Section Line Trail, Cable Line Trail, May 2010

Two Hikes on Tiger Mountain – May 2010 (Cable Line Trail, Middle Tiger via West Side Road, TMT, Artifacts trail)

This is May? What happened to spring?

This has been an odd spring but the work of getting (or staying) in shape continues no matter the weather or the number of birthdays (I wish I could slow those down!). .

I’ve become fond of the Cable Line Trail; it’s a great opportunity to get into or stay in shape. Though I am long in the tooth I get a little faster every time I tackle it and feel I could climb forever.

We arrived at the Cable Line trailhead on a rainy Saturday morning; despite the nasty weather there were already other hikers on the Cable Line. I passed a few hikers on the trail; a few passed me. It used to be that everyone passed me so I have no complaints. Besides, it’s not about ego – it’s about feeling fit because being fit feels good.

This trail simply gets down to the business of getting to the summit of West Tiger 3 as efficiently as possible; mostly straight up. When it’s muddy, care is needed to keep from slipping in the mud whether climbing or descending. When it’s dry care is needed to keep from skidding on the packed dirt, especially descending. It was muddy though we managed to stay upright, coming and going.

It was too cold to spend time on the summit; we elected to hike down via the Section Line trail, another favorite trail. We’ve hiked the Section Line trail often enough now that we have “favorite” trees and always give them a pat in passing; seeing our pet trees is almost like running into old friends.

At lower elevations spring is springing into action – woodland flowers are blooming. We spotted trilliums, bleeding hearts, violets, fringe-cup, vanilla leaf (no flowers yet), wild ginger, false lily-of-the-valley.

By the time we got back to Tradition Plateau we still felt like hiking so hiked the Swamp Trail, the Ruth Kees Big Tree trail and the Adventure Trail. These trails are more lonesome than many trails at Tiger though we did run into a few other hikers.

This reminds me -- a woman was recently assaulted on a trail near Tradition Plateau (a potential sexual assault) but she fought back and the man ran off. We were surprised to hear of this – that happened on a Saturday morning, generally a busy time on Tiger Mountain. Since then a sketch has been released of the assailant; if you haven’t already done so take a look at The Seattle Times for the sketch. And be on the alert.

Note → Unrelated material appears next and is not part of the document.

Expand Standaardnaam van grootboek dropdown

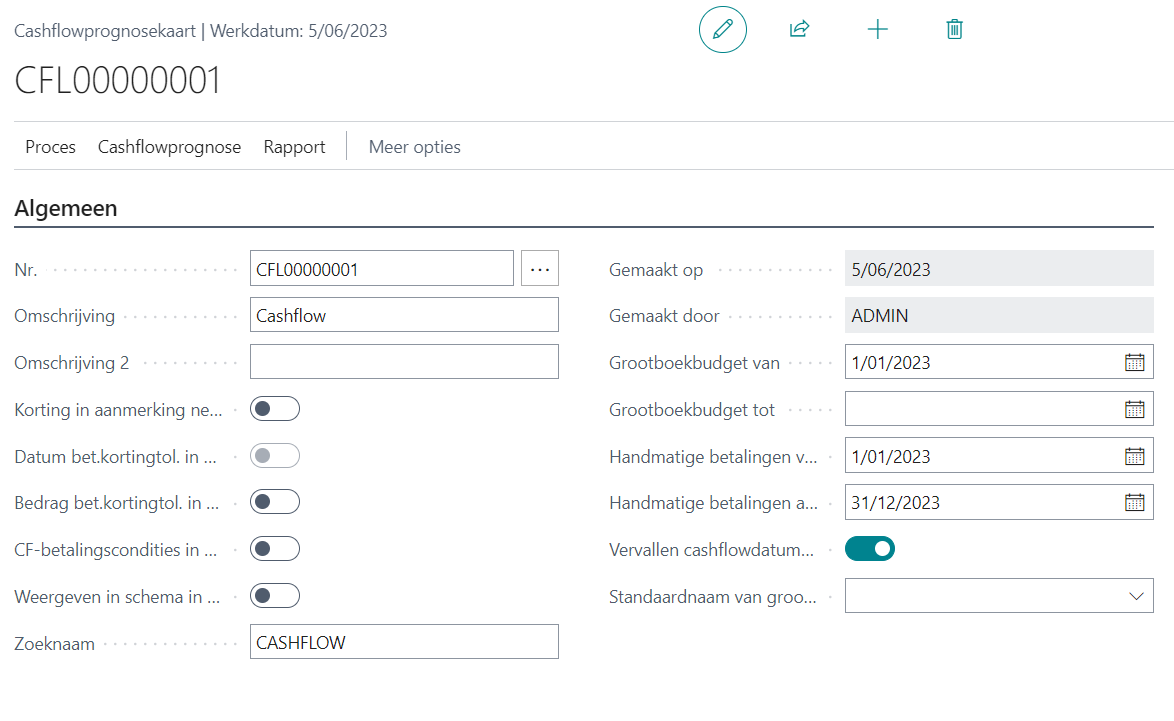(x=1135, y=597)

As we hiked the lower elevation trails we noted how beautiful horsetails are when they are in their proper place; (not our yard thank you!). We’ve been battling horsetails for two years now and are slowly making progress. They’re ugly in the yard but beautiful in the forest.

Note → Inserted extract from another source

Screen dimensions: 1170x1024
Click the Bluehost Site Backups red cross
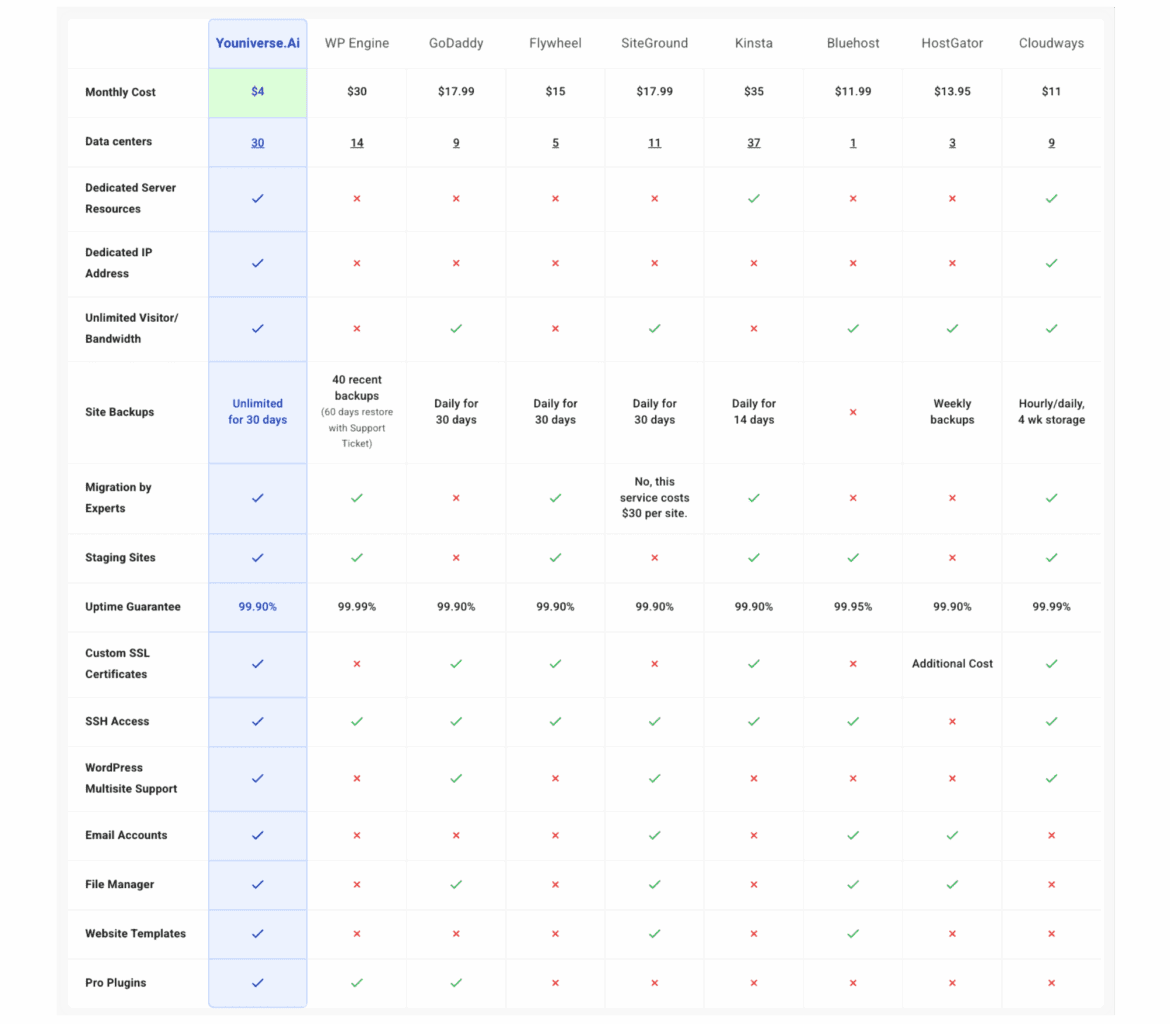point(853,412)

The second hike on Tiger was yesterday (May 5, 2010). The weather was – well, awful. The forecast was for showers with partial clearing but it never cleared, at least not in Issaquah. We drove to the trailhead on SR 18; we wanted to start out on the Iverson Railroad Trail.

The Iverson Railroad trail was closed so instead we hiked the West Side Road to access the TMT; but soon after we started hiking we got side-tracked by the old “Artifacts Trail” and followed that instead, pausing at the site of a fatal train crash in 1925; mangled ties and contorted metal tell a sad story.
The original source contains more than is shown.